Memory is written to a local JSONL graph. With no extra setup it lands in
~/.evolver/memory/evolution/memory_graph.jsonl; inside an evolver-managed
project it lands under that project's memory/evolution/.
What you (the agent) should do
For any substantive task — a feature, a non-trivial fix, a refactor:
- Before starting, check the injected evolution memory (it arrives as
session-start context). If a recent successful outcome matches the task,
reuse that approach. If a recent failure matches, avoid repeating it.
- Do the work.
- After finishing, the
stop hook records the outcome automatically. You
don't need to call anything — but if the task had a clear lesson worth a
one-line note, say so in your final message so it's captured in the diff
context the hook reads.
Trivial or purely conversational turns don't need this — skip it.
Signals
The hooks classify work by signal. Knowing the vocabulary helps you describe
outcomes in terms the memory graph indexes well:
| Signal | Fires on |
|---|
log_error | errors, exceptions, failures in the diff |
perf_bottleneck | timeout / slow / latency / OOM |
capability_gap | "not supported" / "not implemented" |
user_feature_request | adding a feature / new module |
test_failure | failing tests / assertions |
deployment_issue | build / CI / pipeline / rollback |
Full pipeline (optional)
The bundled hooks record outcomes and recall them — that works on its own. To
get the full evolution engine (automated log analysis, the
review-and-solidify cycle that proposes and applies code improvements), install
it:
npm install -g @evomap/evolver
This gives you the engine's CLI (e.g. evolver run, surfaced as the /run
command) to run that pipeline separately — the hooks do not auto-detect or invoke
it. The memory the hooks record is what the pipeline consumes. See the plugin
README for connecting an EvoMap Hub node for community strategies.
MCP tools
This plugin bundles a lightweight MCP bridge (evolver-proxy) exposing the local
EvoMap Proxy mailbox:
evolver_search_assets — find reusable genes/capsules by signal.
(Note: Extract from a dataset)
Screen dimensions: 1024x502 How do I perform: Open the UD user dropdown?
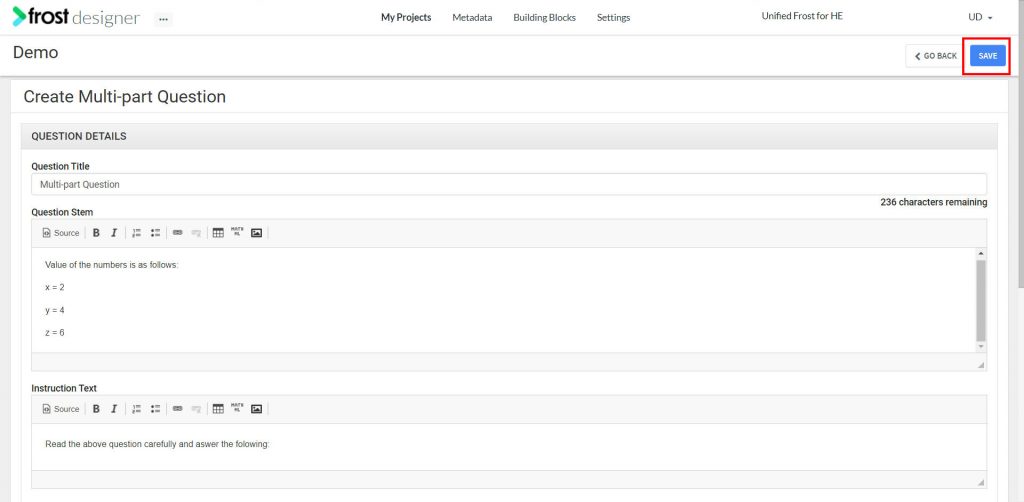click(980, 18)
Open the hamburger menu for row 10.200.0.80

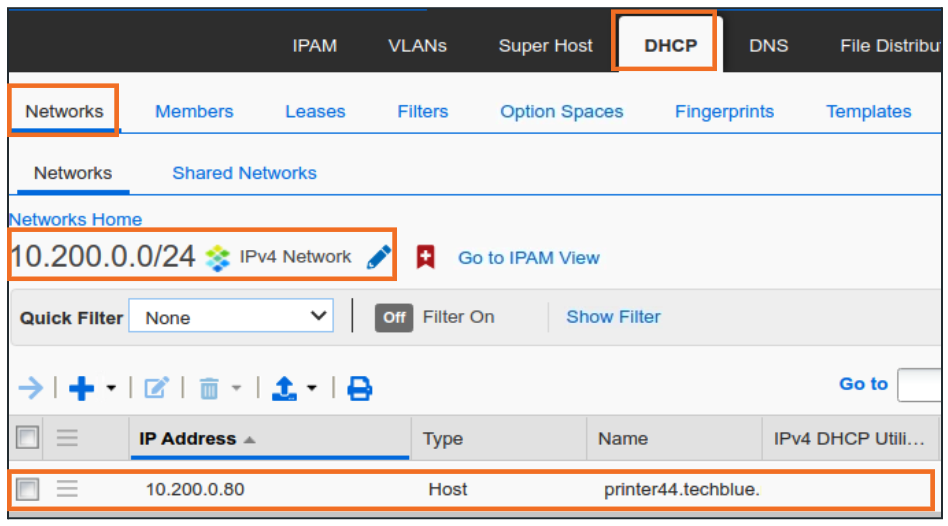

Call this
before substantive work to reuse proven approaches instead of reinventing them.
evolver_status — Proxy state (node id, pending counts, last sync).
evolver_fetch_asset / evolver_publish_asset / evolver_distill_conversation / evolver_poll.
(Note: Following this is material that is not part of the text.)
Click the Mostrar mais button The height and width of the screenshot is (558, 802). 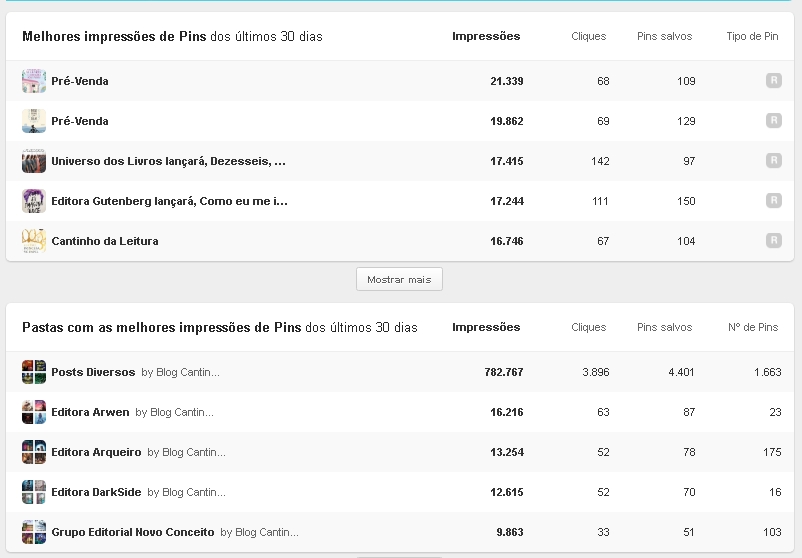(399, 279)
Use evolver_distill_conversation only when the current Cursor conversation produced a concrete reusable capability. Include a summary, strategy steps, artifact paths/links, and validation evidence so the Proxy can reject weak or noisy candidates.
The tools degrade gracefully when the Proxy isn't running (the local memory hooks
still work). The richer, full gep_* surface is the separate
@evomap/gep-mcp-server — add it to
your MCP config if you want it; the two compose.